Robert Kelly: 11 poems from EARISH, thirty poems of Paul Celan [redux], with added commentary by Ed Baker
for Dick Higgins
in memor I am
[TRANSLATOR'S NOTE. In 2002 I was asked to contribute to Alec Finlay’s edition of translations by several hands of Paul Celan’s poem “Irisch.” While working on my translation (which duly appeared in the second volume, Irisch (2), Edinburgh 2002), I began to work on other dimensions of the poem, then of other Celan poems. The present homeophonic translations are one result. By homeophonic translation I mean: listening to the sound of the [in this case German] poem until you hear it in English — the result, the poem heard, no doubt “says” a “different” thing from the “original.” Those quoted words are all questionable, more question than answer, I mean. So here are some of my hearings of Celan poems. They are, in effect, translations into Earish. A reference in italics at the end of each poem identifies those reproduced below as all coming from Celan’s book Fedensonnen here heard heading towards English. (R.K.)]

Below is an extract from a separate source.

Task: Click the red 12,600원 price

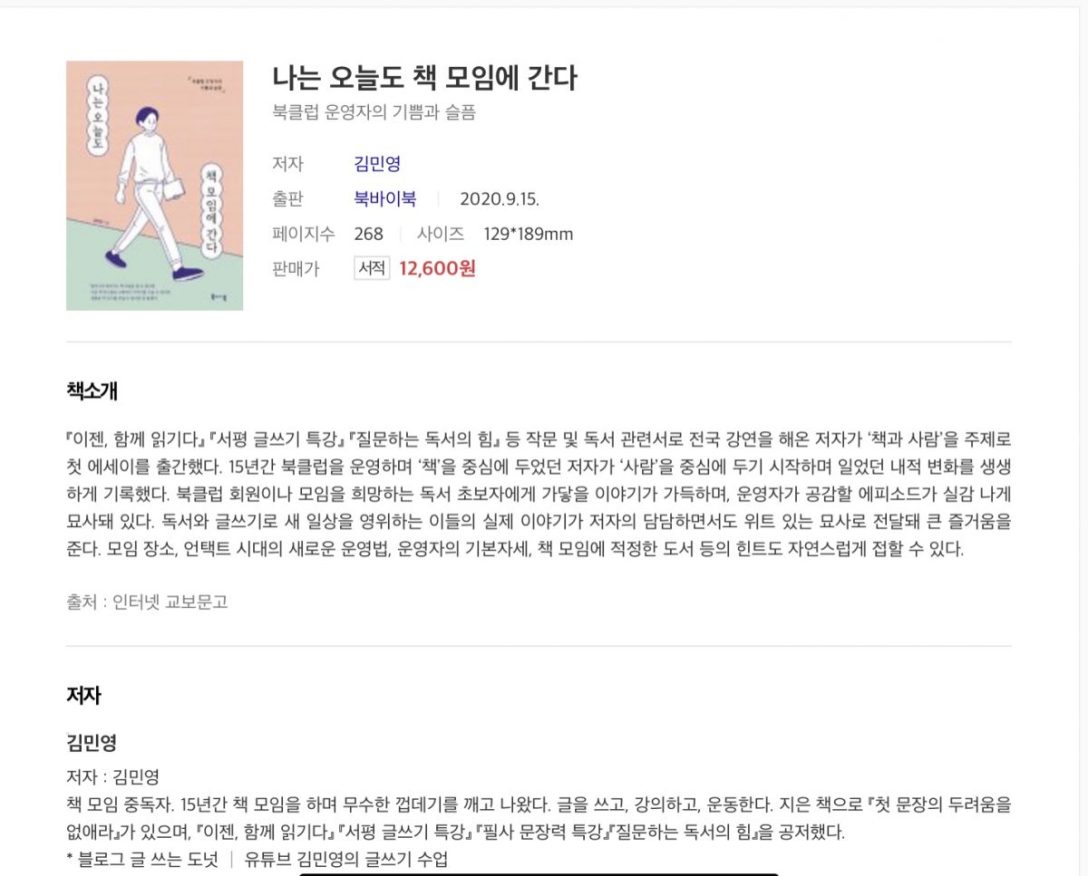Action: click(437, 268)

WILD YOU THEN NOTE SHARING FONDEST
in the view’s tongue
rune the shattered yards hounded a neighbor to rouse
and hay run thick thank him
Feel like it’s a war,
dash here the freed of twice failed curb’s rock
out tone ― go face them.
faden214
------------
THE STREAKER, salt’s washer, clomb
the wiser
grove’s keynote in dismal
gate and knickers off
Off the shudder see grass down even
in anchor shot and
naked as number dares
(ant’s willing)
red sail.
f186
------------
EARISH
Give me this vague wreck
heave her the corn’s teacher to die in his laugh
this vague wreck
heave her down laugh’s path
this wreck that his story’s taken on
on hurts hung
more gone.
f184
------------
THE TWISTED NINE
gone haggled to hill free
vexed
the numb unblue
sets out
the glaciermilk cart
the foal vixen again dour
thus swimming the seal
ear her unbearable un-
brandy
f96
------------
SPADE. Unswam eager fetish
buys stitch the sopping fun Christ bomb,
off gay rowed fun
frost spree kin
hipped from womb shy noon neck,
day’s fence star flees off, where sand rouses,
neat even so bring him
the hovel there sign,
I need cup lasting, a
deep unafraid walker ―
coaches art one seeks there, over
him.
f166
------------
DO WARS mean death
thick Kant I called them
weary of all it unfeels
f142
------------
DARES OUT A SHOCKED HEADED HEARSE
daring she goes feel install earring
groves shy mast forty
tiles of
milk sweaters
shovel.
f110
----------
ALL DYING SEAGULLS ARE BROKEN? NAY.
Gay verse ether oak
see, the brief
haughty elf
hoofing took her:
that the well, the hornet
fern, the milk
knower, when
the mood she tours clock be awayed,
the clock be dumb mood, weed her,
that she nicked oak
then elect throne dear idiot and
speak low, the dottle
for a biter too for
many take a long dying
often.
f80
------------
POE KNOCKS
The unstirred bleak kite’s if a fawn-high hayrick
dame fear them in
den, she’ll gird a needle key fixed
her n’t a Leah dish
hinter seek here.
f58
------------
EYING A HIM HILL tempest
lock in. Arm
enter knocked it them
or it.
The lid’s slack reflex averring
the hip begone
tomorrow’s two for
null.
f118
------------
EDGE LOCKED, edge locked.
When weary at semester’s veering
blond cats going we to malls
allowing gone to Paris, eye no outgone glued long
though arctic is a steer
came again sprung and
under crooned emit on his sighing horn or
under tease to his tease to.
f174
Commentary by Ed Baker
that opening line first piece "sings" !
as do the others...
seems to me soundings trump literality ?
"listen to the sound until you hear the English"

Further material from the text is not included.